It is difficult to identify the commercial market for IDP since it is evolving constantly and may be mixed up with different or broader concepts such as Document Management Software or RPA. Nor is it easy to separate the marketing hype from reality or the "froth" from the beer. According to marketsandmarkets [55] the Intelligent Document Processing Market is expected to grow from $B 0.8 in 2021 to $B 3.7 in 2026. Gartner [56] assesses the market as $B 1.2 in 2020. Another approach is to look at the size of some of the players in this and overlapping markets.  Uipath has a turnover of $M 727  Kofax has a turnover of approx. $M 500  ABBYY has a turnover of approx. $M 150 These companies all have wider scopes than purely IDP. The smaller companies and start-ups often have turnover of the order of single digit $M. Rossum has a turnover of around $M 10. The turnover figures are indicative of the resources that these companies can deploy for a specific implementation project.

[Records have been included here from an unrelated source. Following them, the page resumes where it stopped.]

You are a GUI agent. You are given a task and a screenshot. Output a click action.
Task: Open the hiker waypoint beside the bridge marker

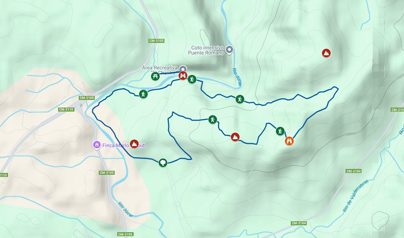coord(192,79)
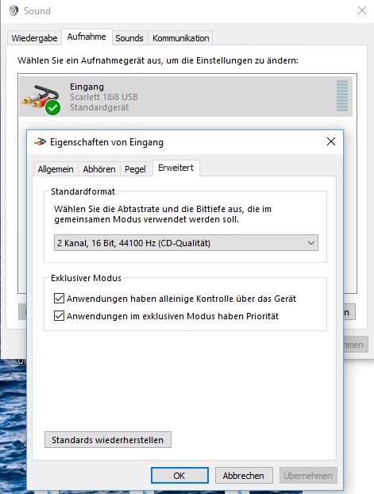The image size is (374, 494).
Task: Click the dropdown arrow for 44100 Hz format
Action: point(311,243)
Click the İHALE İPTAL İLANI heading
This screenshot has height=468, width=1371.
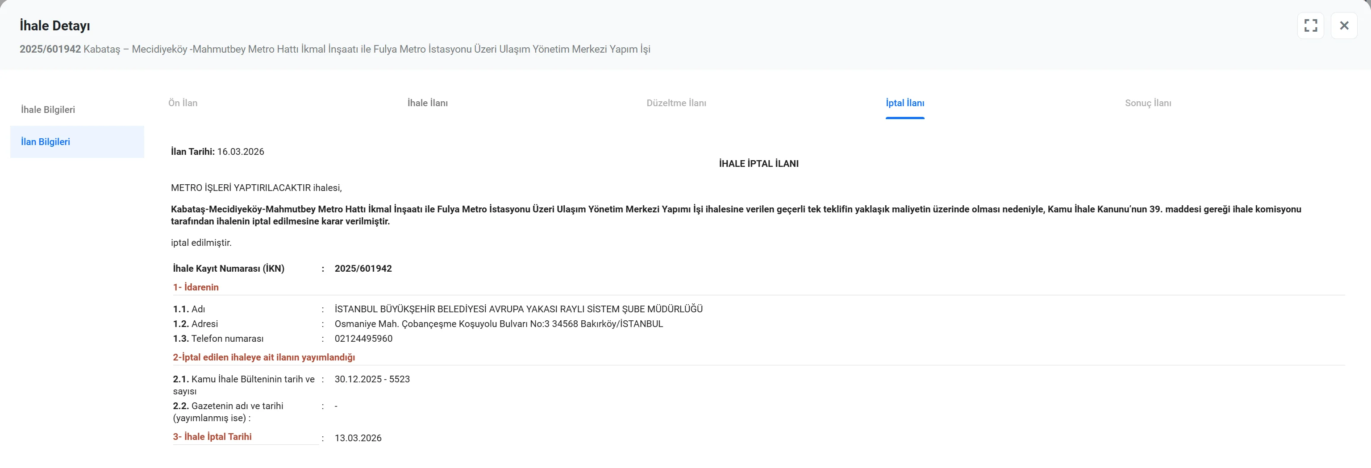point(758,164)
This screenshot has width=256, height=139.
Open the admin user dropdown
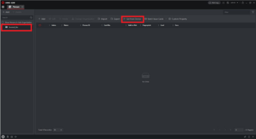[233, 2]
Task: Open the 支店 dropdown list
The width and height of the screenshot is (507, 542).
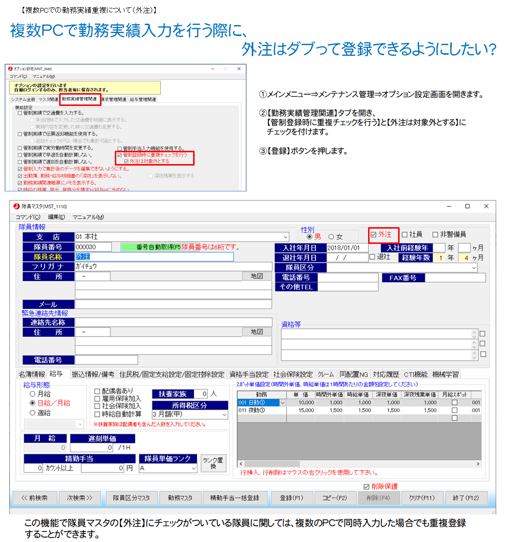Action: [x=286, y=237]
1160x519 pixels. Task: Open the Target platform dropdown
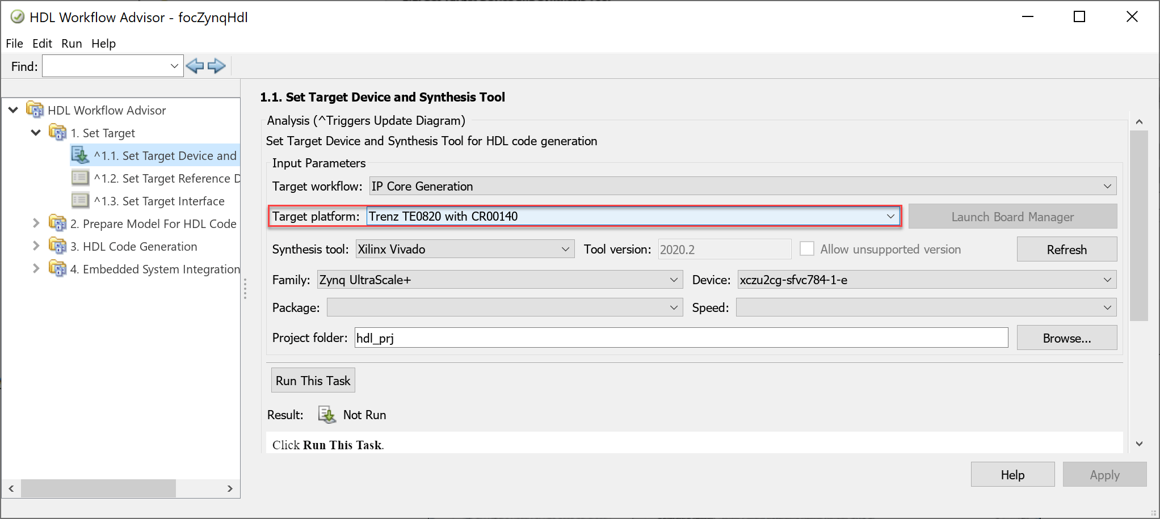coord(890,216)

A further approach is to look at the offers of SaaS proposed by the big multinational companies (GAM…) -they all have highly developed recent offers scalable into the millions of documents per year which indicates that the market need for IDP for large corporations exists and is indeed used. In summary it is very easy to believe that the market is well in excess of $1B and increasingly rapidly.

The countervailing force is the extent to which paper-based or "dumb" pdf documents will be replaced completely and will be replaced by automatically interchangeable formats and information. The main brake on the uptake by larger companies is undoubtedly the weight of legacy systems, and the cost of adaptation and integration.

It is not easy to summarise this long and winding road through the landscape surrounding Intelligent Document Processing. The challenge for industry and researchers is not new. Already in 2013 Chiticariu et al. (of IBM Research) [57] concluded "we surveyed the landscape of IE techniques and identified a major disconnect between industry and academia: while rule-based IE dominates the commercial world it is widely regarded as dead-end technology by the academia". Has the world changed since 2013? In terms of readiness the authors believe so, but practically?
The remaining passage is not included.